## WHAT IS BEING ASKED
For the entries below, repeat exactly each line starting with the one that contains "Open the USD currency selector" and going on through the one that contains "Click the help", and no others.

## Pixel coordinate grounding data

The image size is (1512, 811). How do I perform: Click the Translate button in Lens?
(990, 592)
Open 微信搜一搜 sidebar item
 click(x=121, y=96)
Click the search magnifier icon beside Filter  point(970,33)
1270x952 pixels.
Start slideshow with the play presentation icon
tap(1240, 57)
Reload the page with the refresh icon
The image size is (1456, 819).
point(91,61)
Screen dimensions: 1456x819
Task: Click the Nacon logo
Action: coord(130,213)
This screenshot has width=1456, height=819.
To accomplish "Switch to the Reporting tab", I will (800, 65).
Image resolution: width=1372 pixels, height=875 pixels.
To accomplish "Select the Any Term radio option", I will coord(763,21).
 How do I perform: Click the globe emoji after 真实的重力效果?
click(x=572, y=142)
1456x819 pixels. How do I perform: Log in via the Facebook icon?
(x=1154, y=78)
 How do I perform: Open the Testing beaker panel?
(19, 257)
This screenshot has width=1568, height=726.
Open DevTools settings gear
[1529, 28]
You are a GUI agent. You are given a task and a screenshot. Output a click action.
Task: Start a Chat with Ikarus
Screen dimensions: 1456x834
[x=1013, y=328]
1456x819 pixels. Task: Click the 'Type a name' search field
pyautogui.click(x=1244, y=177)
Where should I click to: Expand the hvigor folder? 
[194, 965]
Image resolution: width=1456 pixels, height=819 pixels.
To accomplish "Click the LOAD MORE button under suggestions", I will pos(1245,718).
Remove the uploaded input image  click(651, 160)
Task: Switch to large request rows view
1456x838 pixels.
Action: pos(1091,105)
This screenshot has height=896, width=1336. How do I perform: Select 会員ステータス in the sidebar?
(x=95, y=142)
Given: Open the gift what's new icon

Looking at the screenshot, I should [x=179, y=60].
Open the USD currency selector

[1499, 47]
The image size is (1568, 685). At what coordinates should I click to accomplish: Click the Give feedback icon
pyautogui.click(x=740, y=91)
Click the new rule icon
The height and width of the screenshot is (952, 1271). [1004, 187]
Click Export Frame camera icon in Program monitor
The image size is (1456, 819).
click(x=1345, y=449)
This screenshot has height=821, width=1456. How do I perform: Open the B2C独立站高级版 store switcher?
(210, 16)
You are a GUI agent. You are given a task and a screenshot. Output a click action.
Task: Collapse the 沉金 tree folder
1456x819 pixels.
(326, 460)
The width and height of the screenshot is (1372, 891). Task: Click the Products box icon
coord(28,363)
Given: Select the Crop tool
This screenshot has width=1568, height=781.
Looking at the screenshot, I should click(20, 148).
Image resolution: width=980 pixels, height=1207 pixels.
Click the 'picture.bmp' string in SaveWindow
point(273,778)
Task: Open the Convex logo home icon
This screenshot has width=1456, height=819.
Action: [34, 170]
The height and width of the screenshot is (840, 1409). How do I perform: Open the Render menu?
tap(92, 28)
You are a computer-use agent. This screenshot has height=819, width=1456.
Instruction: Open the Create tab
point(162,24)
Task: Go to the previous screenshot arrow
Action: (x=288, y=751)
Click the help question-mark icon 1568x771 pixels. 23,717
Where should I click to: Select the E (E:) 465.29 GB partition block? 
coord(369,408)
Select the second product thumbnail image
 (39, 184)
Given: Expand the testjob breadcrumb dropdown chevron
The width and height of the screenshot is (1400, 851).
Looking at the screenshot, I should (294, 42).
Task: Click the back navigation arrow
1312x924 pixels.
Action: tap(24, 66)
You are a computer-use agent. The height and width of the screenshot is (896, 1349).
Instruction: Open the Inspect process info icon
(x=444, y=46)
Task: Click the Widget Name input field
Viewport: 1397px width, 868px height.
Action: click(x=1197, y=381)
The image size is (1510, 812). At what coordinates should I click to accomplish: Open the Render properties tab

## EXPECTED OUTPUT
Open the USD currency selector

[1499, 47]
The image size is (1568, 685). At what coordinates should I click to accomplish: Click the Give feedback icon
pyautogui.click(x=740, y=91)
Click the new rule icon
The height and width of the screenshot is (952, 1271). [1004, 187]
Click Export Frame camera icon in Program monitor
The image size is (1456, 819).
click(x=1345, y=449)
This screenshot has height=821, width=1456. How do I perform: Open the B2C独立站高级版 store switcher?
(210, 16)
You are a GUI agent. You are given a task and a screenshot. Output a click action.
Task: Collapse the 沉金 tree folder
1456x819 pixels.
(326, 460)
The width and height of the screenshot is (1372, 891). Task: Click the Products box icon
coord(28,363)
Given: Select the Crop tool
This screenshot has width=1568, height=781.
Looking at the screenshot, I should click(20, 148).
Image resolution: width=980 pixels, height=1207 pixels.
Click the 'picture.bmp' string in SaveWindow
point(273,778)
Task: Open the Convex logo home icon
This screenshot has width=1456, height=819.
Action: [34, 170]
The height and width of the screenshot is (840, 1409). How do I perform: Open the Render menu?
tap(92, 28)
You are a computer-use agent. This screenshot has height=819, width=1456.
Instruction: Open the Create tab
point(162,24)
Task: Go to the previous screenshot arrow
Action: (x=288, y=751)
Click the help question-mark icon 1568x771 pixels. 23,717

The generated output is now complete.